O Produto Interno Bruto (PIB) brasileiro cresceu por todos os anos desde que o presidente Luiz Inácio Lula da Silva assumiu o poder, em janeiro de 2007. Seu governo reduziu o déficit público a 1,9% do PIB, o menor do último período de pelo menos 11 anos, e ajudou a transformar o país num credor líquido pela primeira vez.
O Brasil, que deixou de honrar sua dívida externa por duas vezes nos últimos 25 anos e que desvalorizou sua moeda em 1999, recebeu sua primeira classificação recomendável para investimento da Standard & Poor’s em 30 de abril deste ano.
Embora a inflação brasileira esteja se acelerando ao ritmo mais rápido do último período de mais de dois anos, a taxa de 6,1% computada em junho correspondeu a menos de metade do nível de cinco anos atrás. A Petrobras, dona da maior descoberta de petróleo do Hemisfério Ocidental dos últimos 30 anos, e a Companhia Vale do Rio Doce, a maior produtora de minério de ferro do mundo, estão entre as 100 maiores empresas do mundo, segundo dados reunidos pela Bloomberg.
"O Brasil ainda é um destaque, do ponto de vista de valorização, do ponto de vista do crescimento", disse William Landers, que administra o US$ 1 bilhão do fundo mundial de mercados emergentes da BlackRock, em entrevista em Nova York. O fundo, que caiu 17% desde que o Índice Bovespa subiu para um nível recorde, tem cerca de 20% de seus ativos investidos em ações brasileiras. O percentual representa alta em relação aos 18% no último dia 30 de junho, segundo o site da empresa.
Urban Larson, administrador de fundos da F&C Management de Londres, está comprando ações de bancos e concessionárias de serviços públicos brasileiras levado pela expectativa de que os gastos do consumidor vão proteger a economia de qualquer possível desaceleração das exportações de commodities. "A esfera doméstica da economia (brasileira) revela considerável impulso", disse Larson, cuja empresa gere cerca de US$ 200 bilhões."O Brasil mudou. Os números macro estão melhores do que há várias décadas".
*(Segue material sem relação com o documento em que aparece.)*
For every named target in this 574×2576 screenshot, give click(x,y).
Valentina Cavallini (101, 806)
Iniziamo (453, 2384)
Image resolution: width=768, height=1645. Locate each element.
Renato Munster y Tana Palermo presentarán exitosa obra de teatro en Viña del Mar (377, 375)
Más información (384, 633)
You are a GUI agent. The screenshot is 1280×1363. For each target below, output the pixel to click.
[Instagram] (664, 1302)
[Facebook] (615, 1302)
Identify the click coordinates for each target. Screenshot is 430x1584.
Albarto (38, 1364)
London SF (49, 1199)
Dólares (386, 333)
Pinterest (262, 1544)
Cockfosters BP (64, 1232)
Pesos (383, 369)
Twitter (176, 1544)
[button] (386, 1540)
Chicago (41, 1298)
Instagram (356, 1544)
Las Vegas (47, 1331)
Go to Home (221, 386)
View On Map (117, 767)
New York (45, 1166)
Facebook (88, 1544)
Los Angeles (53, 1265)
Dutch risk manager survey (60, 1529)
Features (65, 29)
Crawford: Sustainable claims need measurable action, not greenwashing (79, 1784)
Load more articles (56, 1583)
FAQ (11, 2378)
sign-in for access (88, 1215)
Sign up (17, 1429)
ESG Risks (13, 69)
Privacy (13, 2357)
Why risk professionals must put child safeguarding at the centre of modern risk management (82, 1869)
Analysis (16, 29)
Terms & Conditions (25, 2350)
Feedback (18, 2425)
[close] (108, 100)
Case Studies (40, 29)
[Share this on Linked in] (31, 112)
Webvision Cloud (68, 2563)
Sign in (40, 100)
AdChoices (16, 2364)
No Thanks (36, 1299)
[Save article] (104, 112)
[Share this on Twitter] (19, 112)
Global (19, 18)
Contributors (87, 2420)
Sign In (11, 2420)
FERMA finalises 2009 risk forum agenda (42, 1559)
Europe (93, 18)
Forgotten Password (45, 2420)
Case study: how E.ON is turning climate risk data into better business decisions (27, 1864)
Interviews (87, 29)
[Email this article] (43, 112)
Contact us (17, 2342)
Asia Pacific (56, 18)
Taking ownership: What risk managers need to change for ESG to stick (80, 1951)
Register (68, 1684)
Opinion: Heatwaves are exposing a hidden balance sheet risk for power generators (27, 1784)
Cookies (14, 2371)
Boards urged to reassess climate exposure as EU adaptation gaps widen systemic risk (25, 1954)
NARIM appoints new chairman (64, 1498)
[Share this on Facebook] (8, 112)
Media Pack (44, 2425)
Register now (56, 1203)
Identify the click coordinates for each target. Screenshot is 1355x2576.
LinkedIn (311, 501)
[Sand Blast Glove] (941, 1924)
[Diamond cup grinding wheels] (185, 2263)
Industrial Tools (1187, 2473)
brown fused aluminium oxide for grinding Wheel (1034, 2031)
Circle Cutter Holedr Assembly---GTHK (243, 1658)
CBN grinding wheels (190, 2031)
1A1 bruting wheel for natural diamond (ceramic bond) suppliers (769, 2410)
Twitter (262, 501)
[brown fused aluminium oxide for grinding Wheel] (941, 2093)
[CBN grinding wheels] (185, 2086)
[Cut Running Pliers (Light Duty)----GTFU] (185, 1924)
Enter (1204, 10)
A dependência brasileira das exportações de minério de ferro, aço e petróleo tornou sua bolsa mais vulnerável ao enfraquecimento da demanda por commodities, num momento de desaceleração do crescimento mundial, segundo Adrian Mowat, lotado em Hong Kong, estrategista-chefe do JPMorgan para a Ásia e mercados emergentes. O Índice Reuters/Jefferies CRB Commodity caiu 10% no mês passado, sua maior retração desde março de 1980.
Mowat mudou a recomendação das ações brasileiras para "reduzir exposição" em relação a "neutra" em junho e orientou os investidores, na semana passada, a diminuir as carteiras em ativos do setor de energia, incluindo a Petrobras. As ações da Petrobras cederam 31% depois de a empresa ter ultrapassado a Microsoft, em maio, como a sexta maior do mundo. A Vale está inclinada a registrar sua maior queda de uma década. "Comparados a um ano atrás, os problemas do Brasil se agravaram", disse Morse, da Schroders. "Sem dúvida, houve uma melhoria de grandes proporções desde a década de 1970 e de 1980. Mas, mais uma vez, o mundo inteiro mudou".